Ever wonder what would happen if you just disappeared? No. I’m not going to. I’m too fukking responsible. I wouldn’t be able to be so narcissistic to do that. That’s what it would be.
It’s more a fantasy. Dream. All unattainable. Unreasonable.
But ever wonder?
I do. I wonder. I wonder if I could become a different person. And if I could. Who would I become? What would I do?
I’m not interested to know if I would be missed. I would. For a bit. By some. But disappearing thoughts is not about that. It’s not about who is left behind. For me. Hence … narcissistic. I’m self absorbed and often thoughtless. But not to that degree.
Back to the thought. Would I move to a warmer climate? I’d like to think so. Would I do something better with my life? While I’d like to think so. I doubt it.
I know if I ever did something like that it would be selfish… horrid. And so starting over in that way would likely lead me to a terrible life. More thoughtless and sad…than new and fresh.

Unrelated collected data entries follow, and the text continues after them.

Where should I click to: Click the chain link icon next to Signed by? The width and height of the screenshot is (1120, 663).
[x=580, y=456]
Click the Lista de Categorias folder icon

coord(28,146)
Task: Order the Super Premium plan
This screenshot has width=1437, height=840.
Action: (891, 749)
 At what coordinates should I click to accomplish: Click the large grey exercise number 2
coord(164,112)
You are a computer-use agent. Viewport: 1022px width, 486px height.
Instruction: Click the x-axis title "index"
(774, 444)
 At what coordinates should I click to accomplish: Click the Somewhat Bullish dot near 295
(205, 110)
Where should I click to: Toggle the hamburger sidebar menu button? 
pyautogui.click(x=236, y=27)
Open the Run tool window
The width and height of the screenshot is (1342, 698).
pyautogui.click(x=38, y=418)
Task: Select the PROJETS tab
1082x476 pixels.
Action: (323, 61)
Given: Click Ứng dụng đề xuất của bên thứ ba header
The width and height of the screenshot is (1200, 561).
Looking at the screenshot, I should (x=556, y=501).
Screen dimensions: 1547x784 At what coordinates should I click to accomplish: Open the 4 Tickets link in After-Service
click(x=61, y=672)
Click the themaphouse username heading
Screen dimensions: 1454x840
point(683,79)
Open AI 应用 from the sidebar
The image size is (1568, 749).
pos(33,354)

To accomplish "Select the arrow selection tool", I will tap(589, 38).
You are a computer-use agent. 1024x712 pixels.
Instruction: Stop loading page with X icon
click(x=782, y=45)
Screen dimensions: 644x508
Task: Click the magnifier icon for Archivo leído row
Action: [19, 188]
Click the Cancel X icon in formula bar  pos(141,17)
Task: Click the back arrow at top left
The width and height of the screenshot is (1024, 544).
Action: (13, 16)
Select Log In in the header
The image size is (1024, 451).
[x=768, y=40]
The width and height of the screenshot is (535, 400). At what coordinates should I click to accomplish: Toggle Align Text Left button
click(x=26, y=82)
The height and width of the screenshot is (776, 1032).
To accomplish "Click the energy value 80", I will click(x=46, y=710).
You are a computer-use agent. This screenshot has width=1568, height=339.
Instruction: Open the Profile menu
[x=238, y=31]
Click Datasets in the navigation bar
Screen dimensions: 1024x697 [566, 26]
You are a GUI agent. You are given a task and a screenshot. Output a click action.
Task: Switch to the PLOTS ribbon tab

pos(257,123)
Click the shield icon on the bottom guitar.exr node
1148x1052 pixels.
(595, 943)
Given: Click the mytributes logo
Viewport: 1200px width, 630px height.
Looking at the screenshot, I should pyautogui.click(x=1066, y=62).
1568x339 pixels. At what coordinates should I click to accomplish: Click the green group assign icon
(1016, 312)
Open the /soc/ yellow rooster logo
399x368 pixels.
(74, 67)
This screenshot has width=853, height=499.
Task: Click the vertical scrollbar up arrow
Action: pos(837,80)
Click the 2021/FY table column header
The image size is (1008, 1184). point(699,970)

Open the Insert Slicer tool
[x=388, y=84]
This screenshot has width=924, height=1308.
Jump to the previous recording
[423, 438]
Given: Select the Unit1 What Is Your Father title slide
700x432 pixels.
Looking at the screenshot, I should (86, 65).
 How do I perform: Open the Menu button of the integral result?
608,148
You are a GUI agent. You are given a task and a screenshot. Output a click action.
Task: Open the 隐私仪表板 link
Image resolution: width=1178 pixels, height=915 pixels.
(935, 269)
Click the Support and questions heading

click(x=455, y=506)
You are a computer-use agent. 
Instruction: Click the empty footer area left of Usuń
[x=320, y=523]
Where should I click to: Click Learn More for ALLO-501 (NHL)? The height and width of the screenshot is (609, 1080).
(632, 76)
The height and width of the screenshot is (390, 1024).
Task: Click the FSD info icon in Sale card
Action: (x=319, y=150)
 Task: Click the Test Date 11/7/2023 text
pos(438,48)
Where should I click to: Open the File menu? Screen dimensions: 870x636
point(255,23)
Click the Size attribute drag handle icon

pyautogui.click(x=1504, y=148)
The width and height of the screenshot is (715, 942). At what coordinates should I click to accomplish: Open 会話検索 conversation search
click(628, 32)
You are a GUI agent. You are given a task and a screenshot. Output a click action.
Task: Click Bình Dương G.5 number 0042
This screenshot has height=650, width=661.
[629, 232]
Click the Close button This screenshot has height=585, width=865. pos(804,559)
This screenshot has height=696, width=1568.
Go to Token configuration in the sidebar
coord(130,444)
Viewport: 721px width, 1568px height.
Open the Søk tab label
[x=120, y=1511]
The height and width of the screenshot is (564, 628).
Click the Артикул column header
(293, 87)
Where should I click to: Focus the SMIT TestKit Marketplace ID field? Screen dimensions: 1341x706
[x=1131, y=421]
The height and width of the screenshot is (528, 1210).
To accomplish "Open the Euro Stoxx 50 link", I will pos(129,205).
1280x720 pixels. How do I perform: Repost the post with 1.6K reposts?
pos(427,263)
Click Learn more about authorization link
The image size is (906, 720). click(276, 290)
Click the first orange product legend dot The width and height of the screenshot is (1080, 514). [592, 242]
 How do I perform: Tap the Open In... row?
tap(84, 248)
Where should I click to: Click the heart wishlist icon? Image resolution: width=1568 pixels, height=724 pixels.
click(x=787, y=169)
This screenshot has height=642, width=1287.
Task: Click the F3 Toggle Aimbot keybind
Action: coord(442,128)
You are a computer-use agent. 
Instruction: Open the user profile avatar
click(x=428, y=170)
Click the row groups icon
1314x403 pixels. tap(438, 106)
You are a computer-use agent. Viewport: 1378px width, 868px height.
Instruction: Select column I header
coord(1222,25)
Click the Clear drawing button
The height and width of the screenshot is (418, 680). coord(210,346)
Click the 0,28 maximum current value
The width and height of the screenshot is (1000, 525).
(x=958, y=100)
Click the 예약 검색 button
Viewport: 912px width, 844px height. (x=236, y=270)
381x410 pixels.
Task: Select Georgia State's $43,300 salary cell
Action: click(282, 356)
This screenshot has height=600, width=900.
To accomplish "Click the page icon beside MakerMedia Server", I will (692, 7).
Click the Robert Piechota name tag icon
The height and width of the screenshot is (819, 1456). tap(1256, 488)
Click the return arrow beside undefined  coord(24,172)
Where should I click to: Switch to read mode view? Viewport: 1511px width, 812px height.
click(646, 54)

I imagine I would wallow. And do stuff that just reinforces my own negative feelings. After all…this is what I still do in my life anyway. And I’m trying to change that. And it’s so dam difficult.
And disappearing would solve nothing. I would never become the person I wish to be.
And I want to be a good…whole person. A person others may wish to know. Who helps… not hinders. Who can lift someone up and not think about herself.
And so here I stay. Fantasy voiced and realistically debunked.
But every once in a while… I think about it.